** Source passage follows **

There are also plenty of more complicated single-digit options that solve it in one move. Here's one:

Code: Select all
.--------------------.-------------.-----------------.
|   6     2     7    | 5  89    3  | 489   1     489 |
| af489   5    a489  | 6  7     1  | 2    b89    3   |
|   3     1    b8-9  | 4  2    c89 | 6     7     5   |
:--------------------+-------------+-----------------:
|   1     7     3    | 8  49    5  | 49    6     2   |
|  e4589  489   4589 | 2  6    d49 | 7     3     1   |
|   2     49    6    | 3  1     7  | 489   5     489 |
:--------------------+-------------+-----------------:
|   7     489   4589 | 1  458   2  | 3    c489   6   |
|   48    6     1    | 9  3     48 | 5     2     7   |
|  e4589  3     2    | 7  458   6  | 1    c489  d89  |
'--------------------'-------------'-----------------'

(9)r2c13 = r2c8&r3c3 - r3c6|r79c8 = r5c6&r9c9 - r59c1 = (9)r2c1 => -9 r3c3; stte

or:

Mutant 4x6-Obifish: (9)R2C16B9\r59c8[r3b11] => -9 r3c3; stte

So is this Colouring in action

Did you use actual coloring and follow both paths without presumptions on which would lead to what? If not, then it was T&E. If you only test a single candidate, even with coloring, it's T&E. Real coloring investigates two strongly linked options at the same time, trying to find verities (where both parities agree) instead of contradictions (but they can happen too, solving the coloring immediately).

a Backdoor, or just dumb luck?

** End of Source passage **

Prompt a
Retype the sudoku discussion from "(9)r2c13 = r2c8&r3c3" up to and including "the coloring immediately).".

** Records to use follows **

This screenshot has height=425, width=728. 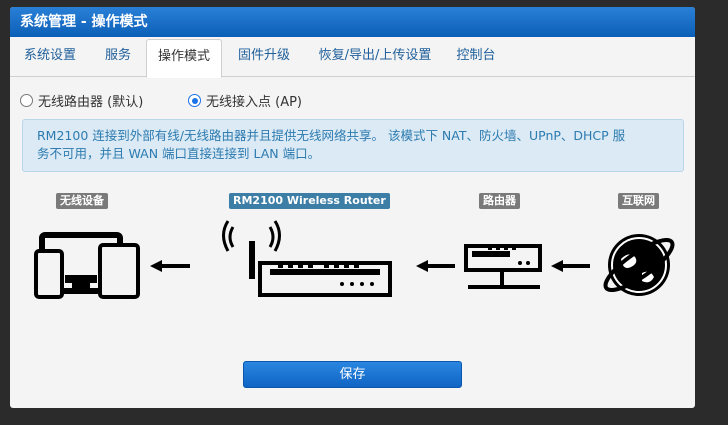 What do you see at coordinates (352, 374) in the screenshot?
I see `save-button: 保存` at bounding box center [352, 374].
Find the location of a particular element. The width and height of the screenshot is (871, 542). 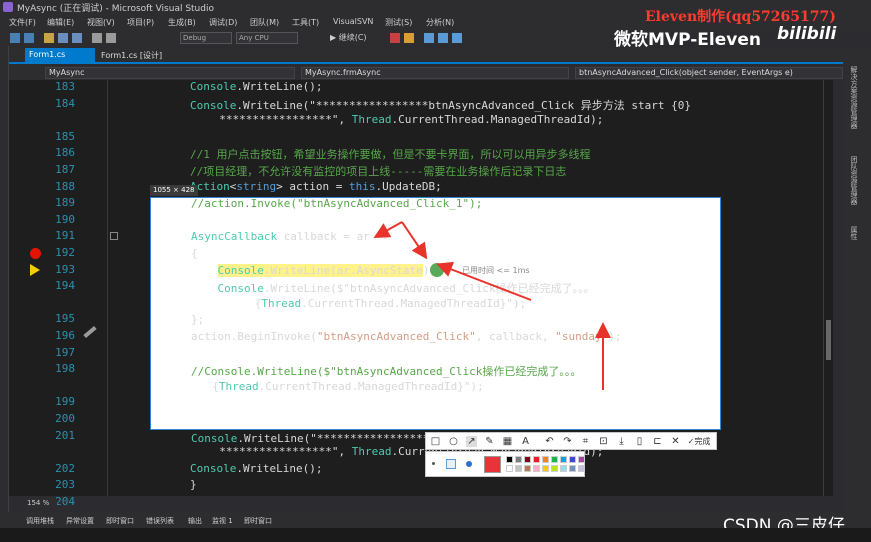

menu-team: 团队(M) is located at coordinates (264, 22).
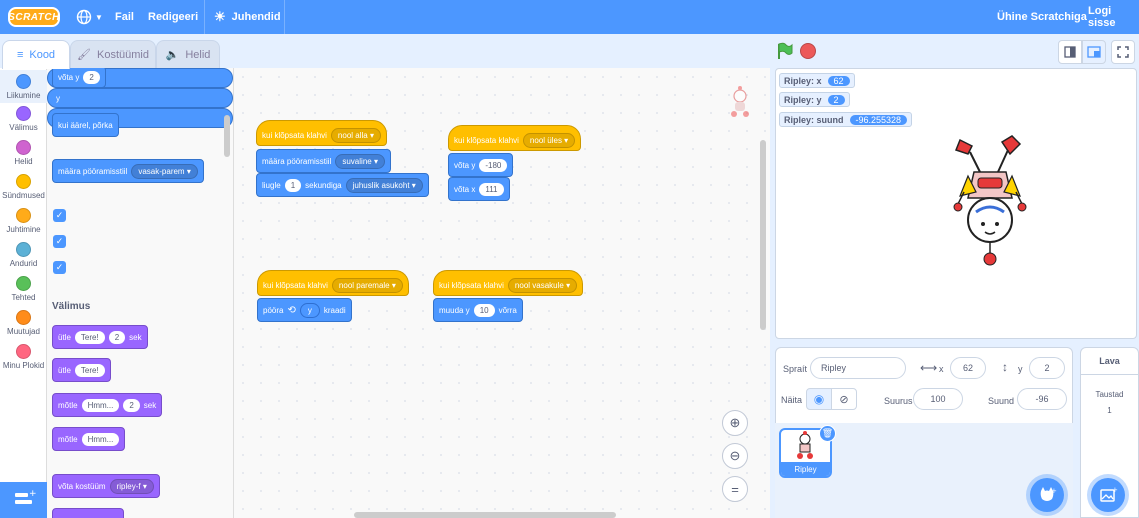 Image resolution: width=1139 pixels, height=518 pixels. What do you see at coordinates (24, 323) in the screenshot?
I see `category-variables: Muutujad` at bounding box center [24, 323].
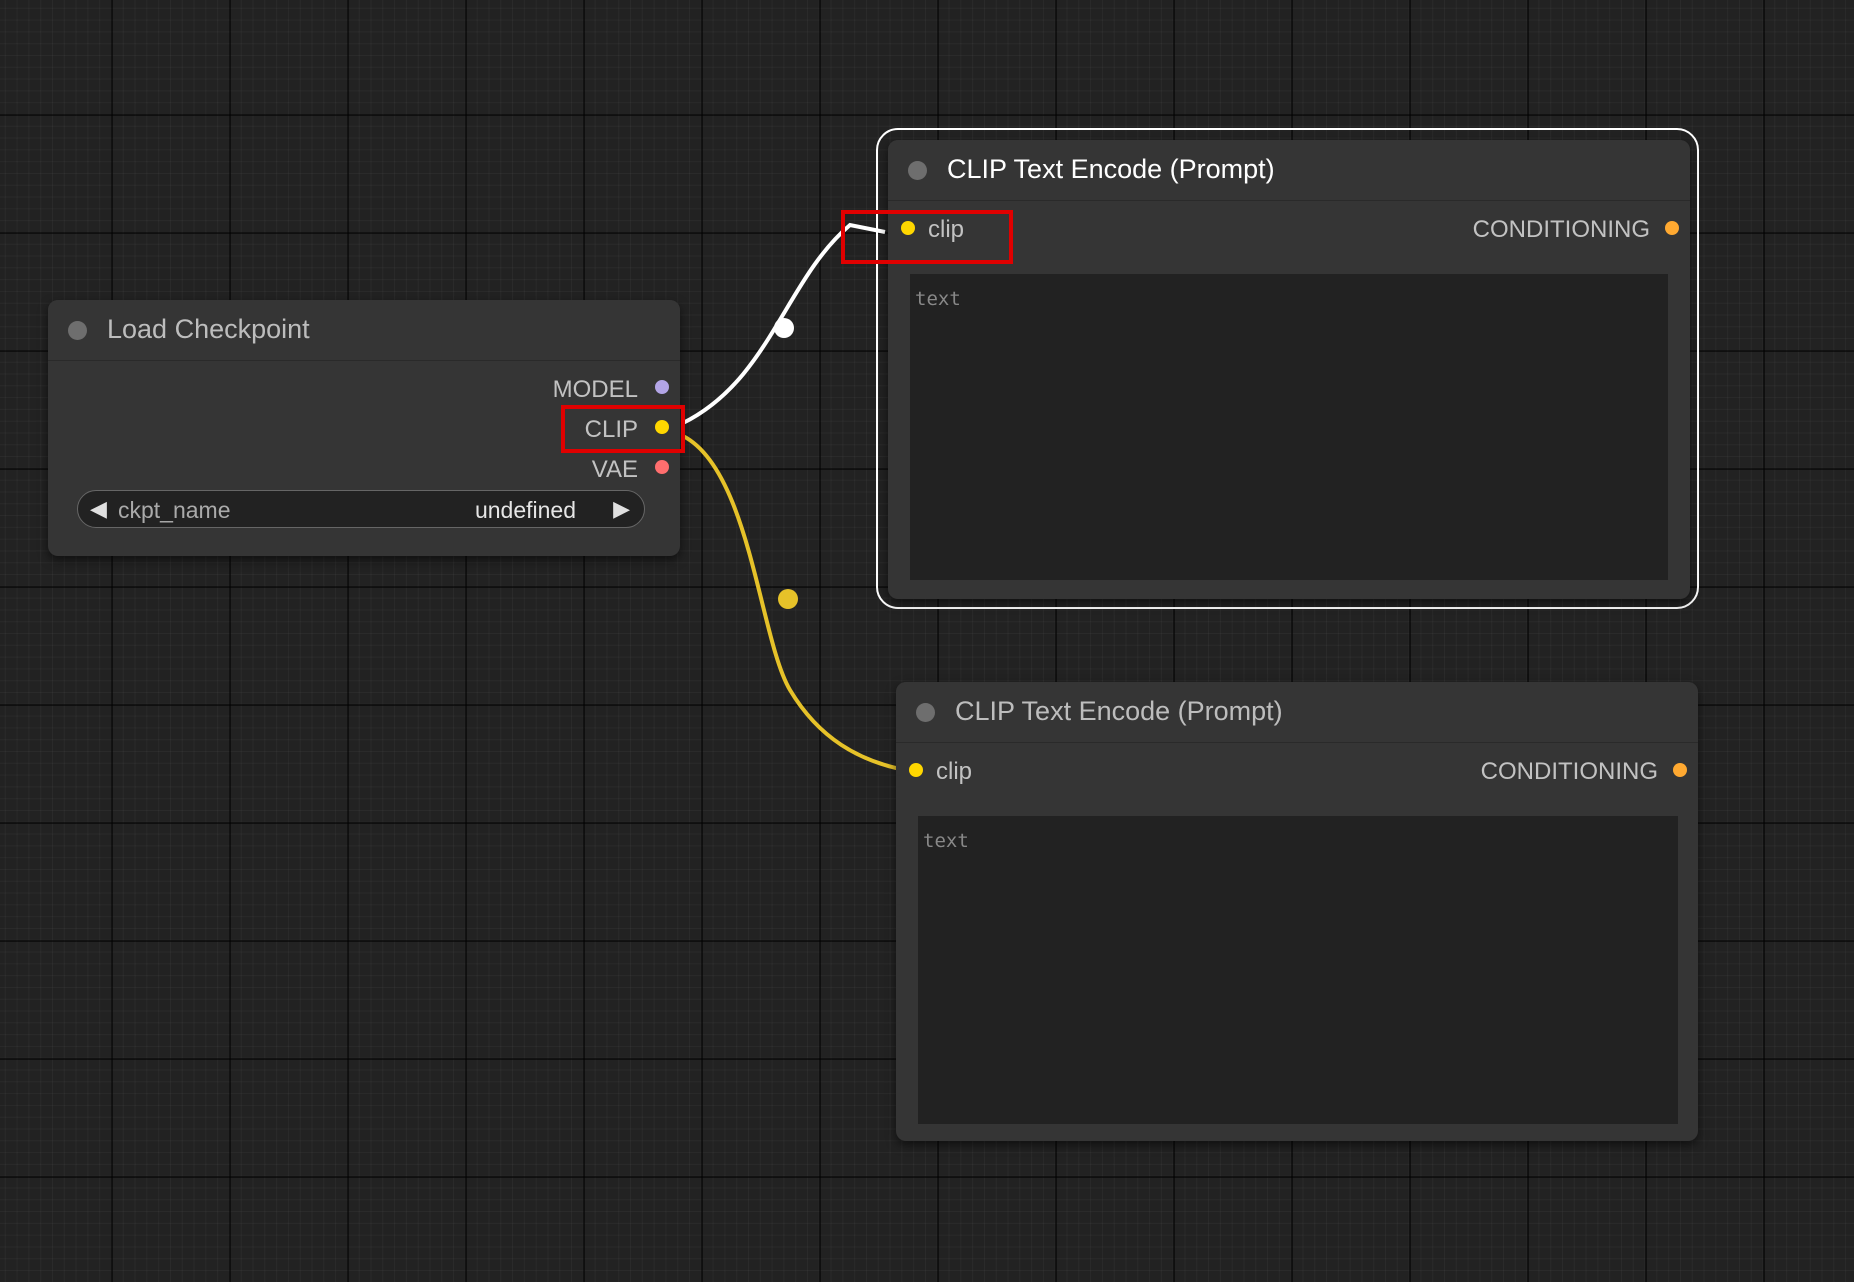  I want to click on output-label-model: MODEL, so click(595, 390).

** End of Records to use **

Prompt b
Put the lines of the records, from the line with "Find the location" through the end of the records, into a JSON list of strings with one string per line, skipping blank lines and leaving the pictures out.

Your solution a
(9)r2c13 = r2c8&r3c3 - r3c6|r79c8 = r5c6&r9c9 - r59c1 = (9)r2c1 => -9 r3c3; stte

or:

Mutant 4x6-Obifish: (9)R2C16B9\r59c8[r3b11] => -9 r3c3; stte

So is this Colouring in action

Did you use actual coloring and follow both paths without presumptions on which would lead to what? If not, then it was T&E. If you only test a single candidate, even with coloring, it's T&E. Real coloring investigates two strongly linked options at the same time, trying to find verities (where both parities agree) instead of contradictions (but they can happen too, solving the coloring immediately).

Your solution b
[
  "Find the location of a particular element. The width and height of the screenshot is (871, 542). ",
  "menu-team: 团队(M) is located at coordinates (264, 22).",
  " Image resolution: width=1139 pixels, height=518 pixels. What do you see at coordinates (24, 323) in the screenshot?",
  "I see `category-variables: Muutujad` at bounding box center [24, 323].",
  "  I want to click on output-label-model: MODEL, so click(595, 390)."
]